Enterprise apps are a driving force of productivity in the modern office — but when employees don’t want to use them, problems can arise. If enterprise apps aren’t suited to an employee’s needs, they will often self-service with third-party solutions. This can lead to security breaches and efficiency issues, in addition to invalidating the investment the company has made in their enterprise applications. The only solution is for an organization to carefully consider their employees when purchasing and developing apps.
Start with the Basics
An enterprise app should only be procured to solve a specific problem that employees are already experiencing. When apps are perceived as complicating their lives or tacking on additional, unnecessary steps, they may be entirely avoided. Similarly, enterprise apps should be as simple and streamlined as they can be. Many apps experience growth as decision makers attempt to add on additional features throughout the procurement process. This can lead to an unwieldy, complicated app that can’t be easily included into the current organizational workflow.
Consider the User Experience
The user experience of an app is incredibly important. Users have to feel comfortable using the app or they may look for alternatives. They may even complicate their work procedures just to avoid using the app. Developers are learning that it’s easier and more valuable to tailor an app to users than to convince users to work with systems that they dislike. One of the easiest ways for an organization to ensure a positive user experience is to poll their employees regarding any complaints or comments they have about the new applications. Employees experienced within their departments may have valuable input regarding ways to improve upon the company’s technology.

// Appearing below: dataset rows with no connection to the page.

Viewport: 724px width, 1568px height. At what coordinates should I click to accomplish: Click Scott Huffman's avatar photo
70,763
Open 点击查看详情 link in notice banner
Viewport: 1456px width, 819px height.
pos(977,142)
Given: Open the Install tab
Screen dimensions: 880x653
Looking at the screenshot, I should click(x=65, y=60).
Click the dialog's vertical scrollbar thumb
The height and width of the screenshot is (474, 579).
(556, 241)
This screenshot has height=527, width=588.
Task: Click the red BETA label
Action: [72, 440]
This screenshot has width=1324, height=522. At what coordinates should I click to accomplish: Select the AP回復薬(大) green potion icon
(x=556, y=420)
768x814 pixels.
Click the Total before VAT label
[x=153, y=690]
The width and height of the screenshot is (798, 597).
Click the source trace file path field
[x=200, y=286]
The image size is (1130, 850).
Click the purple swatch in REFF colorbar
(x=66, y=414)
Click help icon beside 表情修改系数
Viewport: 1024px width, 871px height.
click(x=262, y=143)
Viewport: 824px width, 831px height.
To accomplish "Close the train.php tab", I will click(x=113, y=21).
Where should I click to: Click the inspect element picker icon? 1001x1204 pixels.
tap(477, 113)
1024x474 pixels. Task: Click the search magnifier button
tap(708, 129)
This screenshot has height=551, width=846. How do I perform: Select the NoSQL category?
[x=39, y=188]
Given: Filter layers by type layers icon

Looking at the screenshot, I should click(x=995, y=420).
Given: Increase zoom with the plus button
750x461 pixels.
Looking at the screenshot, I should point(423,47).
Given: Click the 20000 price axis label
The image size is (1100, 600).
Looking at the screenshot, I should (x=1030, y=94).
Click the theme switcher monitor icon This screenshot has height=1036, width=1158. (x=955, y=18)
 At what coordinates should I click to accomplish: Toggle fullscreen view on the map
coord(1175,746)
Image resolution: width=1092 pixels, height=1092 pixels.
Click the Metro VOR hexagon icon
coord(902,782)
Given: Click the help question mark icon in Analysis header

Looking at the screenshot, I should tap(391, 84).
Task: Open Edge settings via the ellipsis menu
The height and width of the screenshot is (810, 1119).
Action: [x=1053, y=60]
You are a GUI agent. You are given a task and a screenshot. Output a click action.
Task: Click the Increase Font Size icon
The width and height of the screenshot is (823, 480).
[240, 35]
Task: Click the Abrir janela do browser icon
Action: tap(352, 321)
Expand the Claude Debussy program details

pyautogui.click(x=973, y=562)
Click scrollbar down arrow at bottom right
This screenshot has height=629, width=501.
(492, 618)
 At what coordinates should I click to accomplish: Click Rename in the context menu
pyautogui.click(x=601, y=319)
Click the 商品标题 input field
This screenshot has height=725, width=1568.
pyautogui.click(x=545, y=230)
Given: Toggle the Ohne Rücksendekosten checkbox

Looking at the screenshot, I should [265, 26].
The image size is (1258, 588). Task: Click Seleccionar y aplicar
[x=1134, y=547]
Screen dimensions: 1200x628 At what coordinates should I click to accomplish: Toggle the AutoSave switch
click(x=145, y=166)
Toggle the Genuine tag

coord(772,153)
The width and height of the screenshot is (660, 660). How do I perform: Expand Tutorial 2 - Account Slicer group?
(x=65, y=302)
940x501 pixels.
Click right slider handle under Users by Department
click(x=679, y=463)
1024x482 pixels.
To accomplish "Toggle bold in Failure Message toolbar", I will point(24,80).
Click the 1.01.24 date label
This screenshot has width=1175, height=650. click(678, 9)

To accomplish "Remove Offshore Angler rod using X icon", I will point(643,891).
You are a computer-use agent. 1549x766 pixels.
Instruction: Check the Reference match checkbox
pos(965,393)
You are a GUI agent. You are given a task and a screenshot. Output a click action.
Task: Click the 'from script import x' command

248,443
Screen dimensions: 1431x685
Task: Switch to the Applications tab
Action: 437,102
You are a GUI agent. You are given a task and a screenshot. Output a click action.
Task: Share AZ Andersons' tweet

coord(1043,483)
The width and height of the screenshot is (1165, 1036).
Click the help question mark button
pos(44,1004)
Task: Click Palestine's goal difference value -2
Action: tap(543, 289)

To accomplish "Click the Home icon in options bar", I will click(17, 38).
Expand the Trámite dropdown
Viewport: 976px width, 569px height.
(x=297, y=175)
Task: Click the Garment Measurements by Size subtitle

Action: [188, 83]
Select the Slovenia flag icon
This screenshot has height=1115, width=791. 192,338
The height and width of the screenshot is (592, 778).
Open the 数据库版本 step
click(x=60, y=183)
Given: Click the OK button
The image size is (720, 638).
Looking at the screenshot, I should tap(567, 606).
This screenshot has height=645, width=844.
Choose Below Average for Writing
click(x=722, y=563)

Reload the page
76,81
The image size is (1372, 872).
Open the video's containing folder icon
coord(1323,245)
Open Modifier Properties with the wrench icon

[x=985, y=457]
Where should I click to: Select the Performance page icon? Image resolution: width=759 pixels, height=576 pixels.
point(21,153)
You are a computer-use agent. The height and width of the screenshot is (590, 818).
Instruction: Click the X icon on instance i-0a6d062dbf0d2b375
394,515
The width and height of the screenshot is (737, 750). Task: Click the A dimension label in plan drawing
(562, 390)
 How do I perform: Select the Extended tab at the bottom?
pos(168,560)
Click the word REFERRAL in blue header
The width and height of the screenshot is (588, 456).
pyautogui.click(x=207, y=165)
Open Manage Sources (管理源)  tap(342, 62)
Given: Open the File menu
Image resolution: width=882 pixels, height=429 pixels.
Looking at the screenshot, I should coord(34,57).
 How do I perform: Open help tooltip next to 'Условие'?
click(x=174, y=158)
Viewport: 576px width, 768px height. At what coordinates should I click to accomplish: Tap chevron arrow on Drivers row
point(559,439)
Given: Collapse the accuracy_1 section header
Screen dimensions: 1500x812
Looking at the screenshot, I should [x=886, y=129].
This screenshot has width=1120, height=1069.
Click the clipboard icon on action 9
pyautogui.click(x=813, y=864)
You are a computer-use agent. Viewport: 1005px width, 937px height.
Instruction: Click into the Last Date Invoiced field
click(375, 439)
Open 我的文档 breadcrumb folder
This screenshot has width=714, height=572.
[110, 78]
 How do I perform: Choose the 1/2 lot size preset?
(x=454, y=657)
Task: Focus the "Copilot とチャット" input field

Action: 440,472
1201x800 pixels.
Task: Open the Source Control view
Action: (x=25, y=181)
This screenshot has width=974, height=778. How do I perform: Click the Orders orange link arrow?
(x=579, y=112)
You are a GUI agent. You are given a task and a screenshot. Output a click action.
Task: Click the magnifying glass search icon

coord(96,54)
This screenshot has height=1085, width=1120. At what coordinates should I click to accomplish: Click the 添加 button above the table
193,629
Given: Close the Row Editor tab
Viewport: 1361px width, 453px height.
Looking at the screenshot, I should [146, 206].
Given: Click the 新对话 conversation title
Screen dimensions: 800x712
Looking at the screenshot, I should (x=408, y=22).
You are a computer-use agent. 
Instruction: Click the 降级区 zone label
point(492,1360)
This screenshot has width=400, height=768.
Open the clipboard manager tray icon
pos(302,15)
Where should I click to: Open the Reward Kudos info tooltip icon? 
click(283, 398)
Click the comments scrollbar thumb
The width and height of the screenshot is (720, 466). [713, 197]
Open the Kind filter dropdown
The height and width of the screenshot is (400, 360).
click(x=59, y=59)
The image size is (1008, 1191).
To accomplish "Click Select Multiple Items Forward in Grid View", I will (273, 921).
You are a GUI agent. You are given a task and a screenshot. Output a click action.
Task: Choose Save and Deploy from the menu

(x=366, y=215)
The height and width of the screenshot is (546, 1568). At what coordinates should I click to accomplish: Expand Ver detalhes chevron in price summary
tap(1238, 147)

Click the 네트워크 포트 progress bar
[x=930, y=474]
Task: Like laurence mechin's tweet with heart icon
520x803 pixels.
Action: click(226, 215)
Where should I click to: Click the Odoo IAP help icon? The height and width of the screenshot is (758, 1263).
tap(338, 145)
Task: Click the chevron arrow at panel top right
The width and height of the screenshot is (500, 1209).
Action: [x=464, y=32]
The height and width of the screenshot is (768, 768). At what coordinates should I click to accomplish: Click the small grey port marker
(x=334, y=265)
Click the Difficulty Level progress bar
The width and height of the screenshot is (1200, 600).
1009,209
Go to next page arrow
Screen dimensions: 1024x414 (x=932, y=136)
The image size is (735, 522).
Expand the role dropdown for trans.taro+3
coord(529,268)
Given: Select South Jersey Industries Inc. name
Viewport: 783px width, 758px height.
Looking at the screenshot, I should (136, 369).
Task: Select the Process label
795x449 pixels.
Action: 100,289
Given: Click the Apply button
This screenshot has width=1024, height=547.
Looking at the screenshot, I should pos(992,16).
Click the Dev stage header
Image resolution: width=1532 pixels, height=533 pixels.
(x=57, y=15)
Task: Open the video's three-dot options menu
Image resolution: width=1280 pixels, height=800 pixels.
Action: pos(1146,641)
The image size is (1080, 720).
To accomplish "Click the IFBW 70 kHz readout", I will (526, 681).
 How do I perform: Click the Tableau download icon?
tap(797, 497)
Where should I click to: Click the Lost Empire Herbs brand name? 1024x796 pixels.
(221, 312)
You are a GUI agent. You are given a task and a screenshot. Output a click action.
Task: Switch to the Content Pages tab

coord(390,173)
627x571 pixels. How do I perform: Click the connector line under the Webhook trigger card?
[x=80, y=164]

Integrate Apps With Your Infrastructure
Ideally, your organization’s workflow should be as smooth and seamless as possible, with very few transitional steps. The better your apps are integrated with your current infrastructure, the easier it will be for your employees to use them — and the higher their productivity level will be. If you have an infrastructure that is highly customized and involves proprietary systems, it may take some work to fully integrate your enterprise apps. If an app isn’t well integrated, a variety of problems can occur. Data may need to be transferred from system to system, introducing errors — or different systems may be redundant, creating confusion.
The best enterprise apps are usually dedicated tools rather than Swiss Army knives; they focus on a single problem to fix and integrate fully with existing systems. By simplifying an app’s goals and keeping user experience in mind, enterprise apps can be introduced without disrupting the company’s operations. A well-developed application will be able to improve upon productivity by making it easier for employees to complete their work.